Accoucher avec assurance
L’assurance maladie de base ne rembourse pas tous les frais liés à la maternité. Quand aux complémentaires, elles ont aussi leurs limites.
Pour une jeune femme en forme, la grossesse est souvent le premier contact avec les subtilités des assurances maladie. Et disons-le d’emblée, l’exercice est rude! Tour d’horizon.
Pas de franchise, ni de quote-part
Lors d’une maladie standard, le patient prend en charge la franchise annuelle (au minimum 300 fr., mais jusqu’à 2500 fr.) et une participation de 10% aux soins ambulatoires (consultations et médicaments). Dans le cas d’une grossesse, les soins de base de la future mère (voir liste ci-contre) sont intégralement remboursés par la caisse, sans déduction aucune.

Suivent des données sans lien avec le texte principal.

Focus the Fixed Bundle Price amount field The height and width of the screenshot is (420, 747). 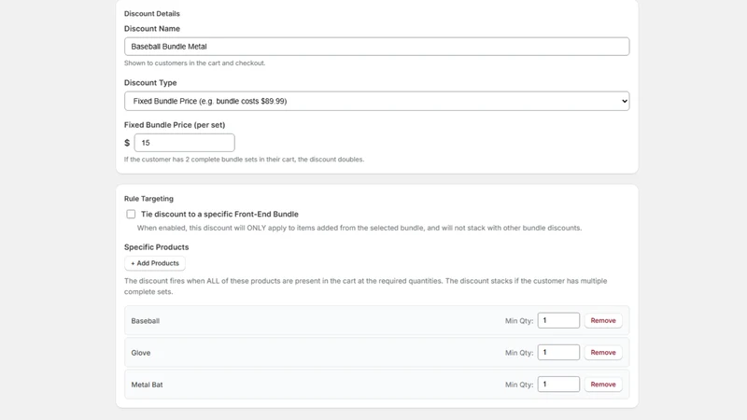pyautogui.click(x=184, y=143)
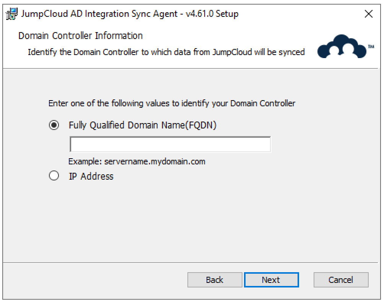Click the "Identify the Domain Controller" subtitle text
This screenshot has height=302, width=384.
click(166, 52)
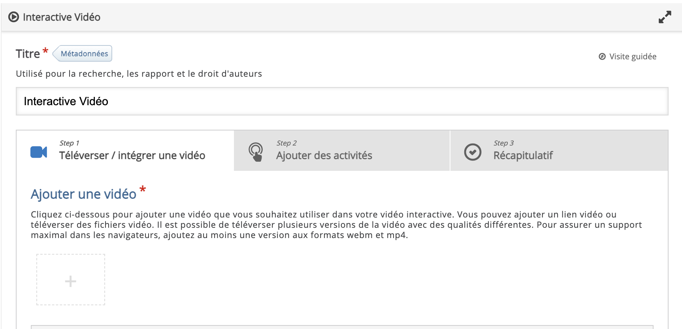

En revanche, pour toutes les prestations prescrites par le médecin, mais qui ne figurent pas sur cette liste (médicaments, contrôles supplémentaires, etc.), la jeune femme devra payer franchise et quote-part. Idem pour toute hospitalisation avant le terme, même si elle vise à éviter une naissance prématurée!
A la carte
Toutes les autres prestations sont entièrement à charge de la parturiente, à moins qu’elle n’ait contracté une assurance complémentaire (ambulatoire, demi-privé, privé). Chaque caisse élabore – dans le cadre de ce qu’on appelle les «petites complémentaires» – un catalogue de prestations spécifiques à chaque police (gymnastique, aide familiale, prime à l’allaitement, etc.). Il faut donc lire attentivement les conditions générales de son contrat avant de demander un remboursement.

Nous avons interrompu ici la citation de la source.